Le Ministère était gangrené par la corruption, tiraillé entre les deux camps, entre l'influence de Dumbledore et celle des Mangemorts affiliés aux Ténèbres.

De temps à autre, Voldemort faisait son apparition au milieu du Chaos, et il lançait des Avada en riant d'un air dément. La Gazette attisait la peur, relayant un récit fantastique des attaques, donnant une aura encore plus effrayante au Mage Noir qui semait la terreur.

Les Aurors ne pouvaient qu'arriver sur les lieux des attaques et tenter de sauver un maximum de personnes, impuissants.

*
La vie continuait, cependant. Une fois sa Maîtrise de potions obtenue, Hermione avait proposé à Severus d'ouvrir leur propre boutique.

Ils affichaient leur couple sans la moindre hésitation, et Severus n'avait jamais été si heureux de toute sa vie. Il n'était plus cet adolescent maussade et amer, renfermé, qu'il avait été. Il souriait bien plus, et s'ouvrait aux autres, doucement, avec l'aide de sa compagne.

Il avait retrouvé son amitié d'autrefois avec Lily, bien que moins fusionnelle, et il se rendait souvent en compagnie d'Hermione au domicile des Potter.


Pourtant il n'y avait pas eu de miracles. Il n'était pas ami avec ses anciens tortionnaires, il avait juste appris à les supporter, à ignorer leur présence et leurs plaisanteries. Il devait avouer que voir Lily et Hermione prendre parti pour lui contre eux était un plaisir dont il ne se lassait pas.

Surtout, il y avait Harry Potter.

Au départ, il avait accepté les visites régulières pour Hermione, parce qu'il savait que son meilleur ami lui manquait. Il voyait parfois un voile de tristesse dans son regard et il l'aimait suffisamment pour faire des efforts. Elle avait tant sacrifié et lui avait tant offert qu'il ne se voyait pas lui refuser le plaisir de ces visites.
Et puis... il s'était attaché au gamin, un peu malgré lui.

Et le rejeton Potter semblait fasciné par le potionniste. Depuis qu'il savait se déplacer à quatre pattes, il rampait vers lui à toute vitesse, et lui tendait les bras, ses grands yeux verts pleins de joie. Si au départ Severus tentait de l'ignorer, il avait vite compris que ça rendait James et Sirius dingue et il prenait plaisir à câliner le bambin...

Sans compter, bonus non négligeable, que Hermione le regardait dans ces moments avec un expression pleine d'amour qui le laissait pantelant.

*

Si Severus faisait contre mauvaise fortune bon coeur en se rendant régulièrement chez les Potter, Hermione faisait elle aussi des concessions.
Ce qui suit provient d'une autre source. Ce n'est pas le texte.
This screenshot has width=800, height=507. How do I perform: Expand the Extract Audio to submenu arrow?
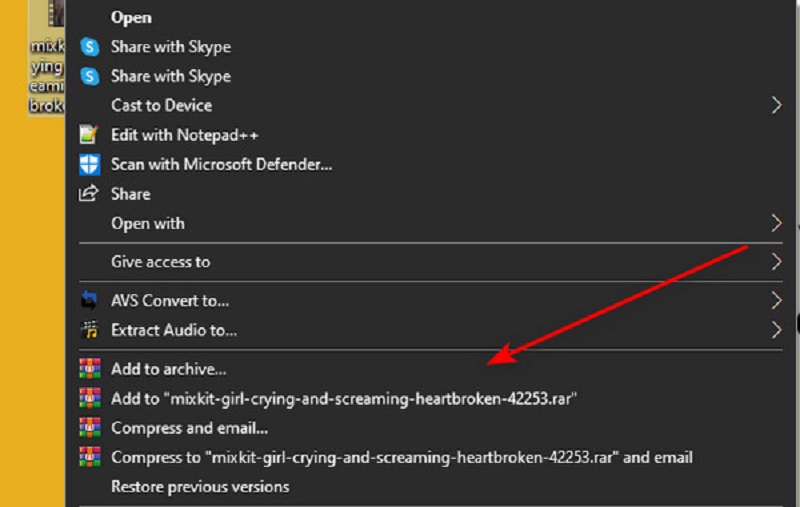[776, 330]
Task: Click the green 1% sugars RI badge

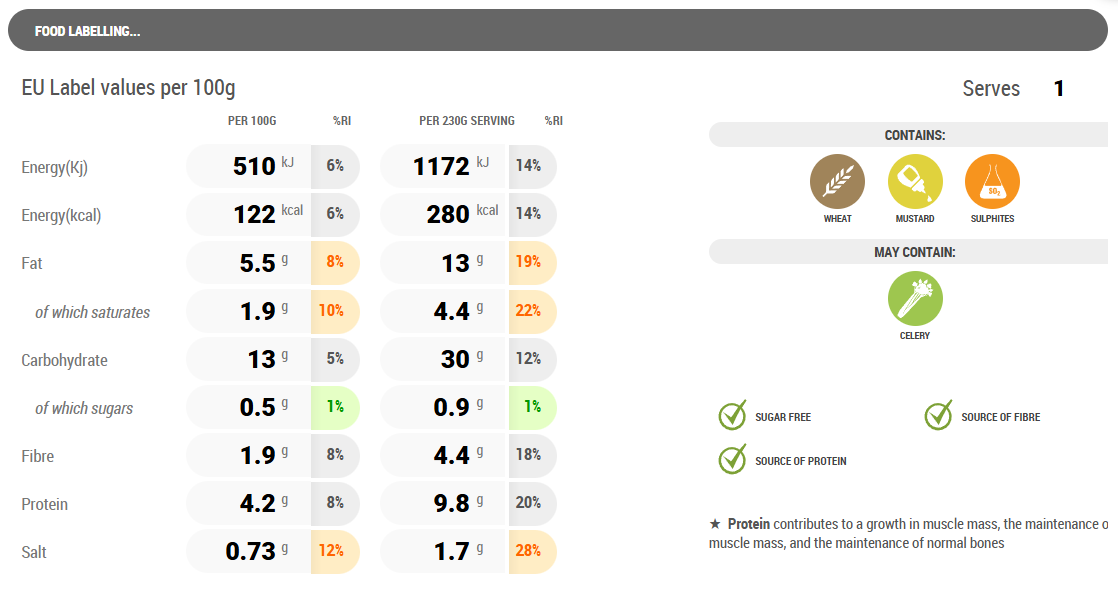Action: 332,407
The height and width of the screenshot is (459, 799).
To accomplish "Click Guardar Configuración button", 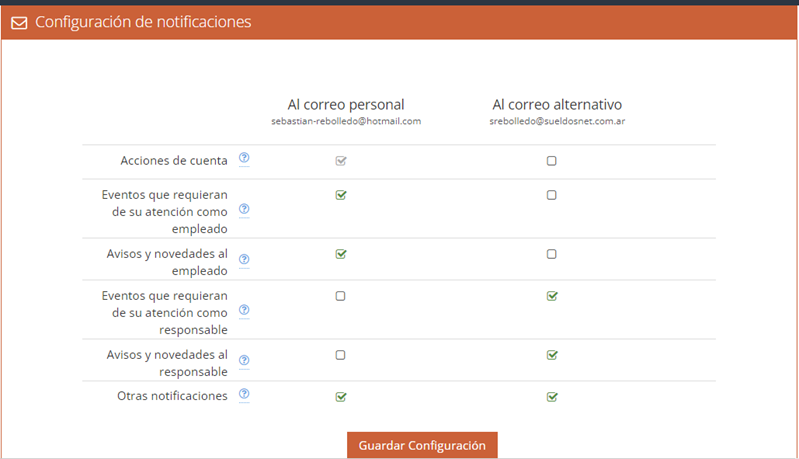I will click(422, 445).
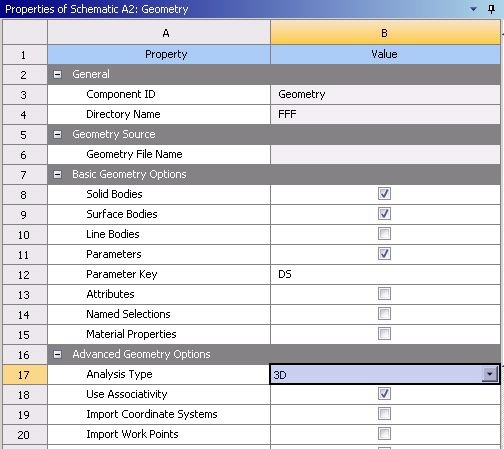The width and height of the screenshot is (504, 449).
Task: Collapse the Basic Geometry Options section
Action: [x=57, y=174]
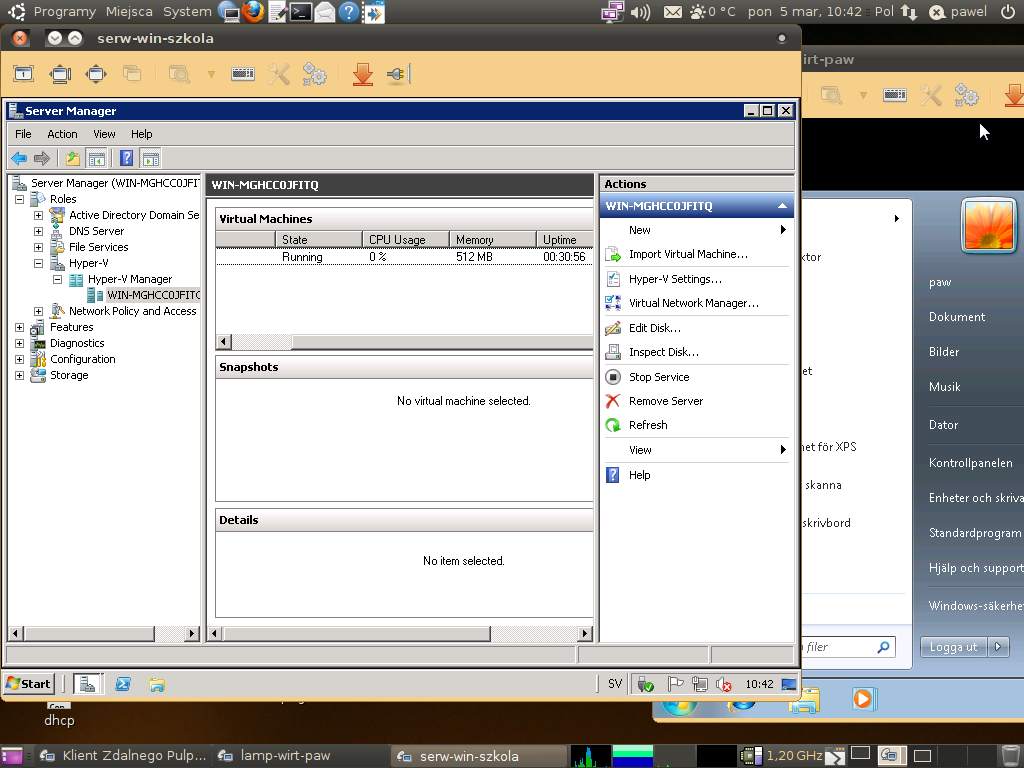Open the File menu in Server Manager
Screen dimensions: 1024x768
23,134
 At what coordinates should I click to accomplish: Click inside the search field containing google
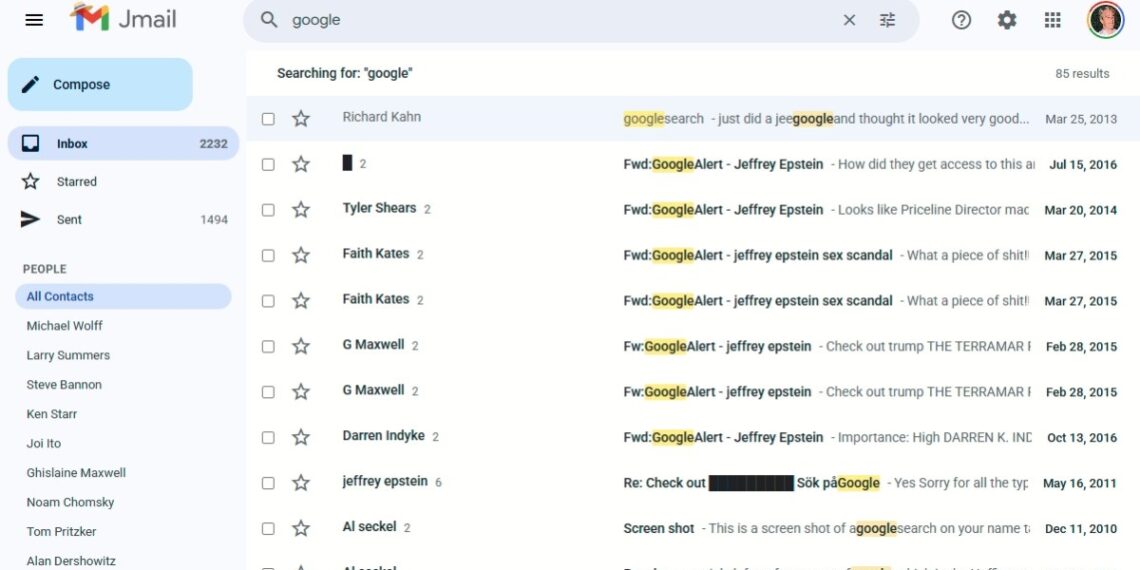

Severus était le parrain de Drago Malefoy et elle avait eu l'occasion à plusieurs reprises d'entrer dans le Manoir où elle avait de si mauvais souvenirs.
La première fois, elle avait frissonné d'effroi en entrant, et elle avait craint d'être submergée par les souvenirs terribles qu'elle avait de l'endroit. Cependant, tout était différent à l'intérieur et elle s'était rapidement détendue.

Lucius l'observait avec suspicion, mais Narcissa l'avait accueillie à bras ouverts, acceptant sans sourciller sa relation avec Severus.
Hermione avait découvert avec surprise un bambin attachant en Drago Malefoy. L'image de la fouine et de l'insupportable prétentieux n'avait pas tenu longtemps face au petit blondinet aux grands yeux clairs, avide de câlins, la fixant avec timidité.

Hermione s'était rendu compte avec surprise que Severus était d'une patience d'ange avec les enfants. Il avait donné une image terrible en tant que professeur à Poudlard, et la jeune femme découvrait une fois de plus que ce n'était qu'une illusion, qu'une partie de l'image qu'il voulait donner pour son rôle d'espion.

*

Peu après le premier anniversaire de Harry, Remus s'ajouta au petit groupe qui se réunissait chez les Potter. Le loup-garou était immédiatement venu remercier Severus, et il s'était excusé pour son comportement à Poudlard, reconnaissant qu'il avait été stupide et méchant.

En les regardant tous interagir, Hermione souriait, en savant que c'était ça le plus grand pouvoir de Harry : la capacité à rassembler autour de lui, sans même en être conscient. Un de ses sourires innocents, ses grands yeux verts pleins de candeur levés sur son entourage, et il faisait fondre le plus endurci des coeurs.

Ce fut Lily qui lança le sujet, lors de l'une de ces réunions amicales.
- Dumbledore pense que Harry est l'enfant qui doit se battre contre Vous-savez-qui.

Hermione grogna, furieuse, tandis que Severus serrait contre lui le bambin qui jouait avec une peluche sur ses genoux. James soupira.
- Quoi que le Directeur puisse dire, Harry est en sécurité pour l'instant. Il nous propose de venir vivre au siège de l'Ordre du Phénix, mais je préfère rester ici.


Sirius était le plus véhément, jurant que personne ne poserait la main sur son filleul adoré.
Remus conclut avec un sourire calme, posant la main sur l'épaule de Sirius pour le calmer.
- Allons, nous finirons bien par l'avoir avec l'Ordre. Si le Ministère est impuissant, ce n'est pas le cas de notre groupe et nous sommes tous déterminés à le faire plonger. Il est temps que le monde magique retrouve son calme.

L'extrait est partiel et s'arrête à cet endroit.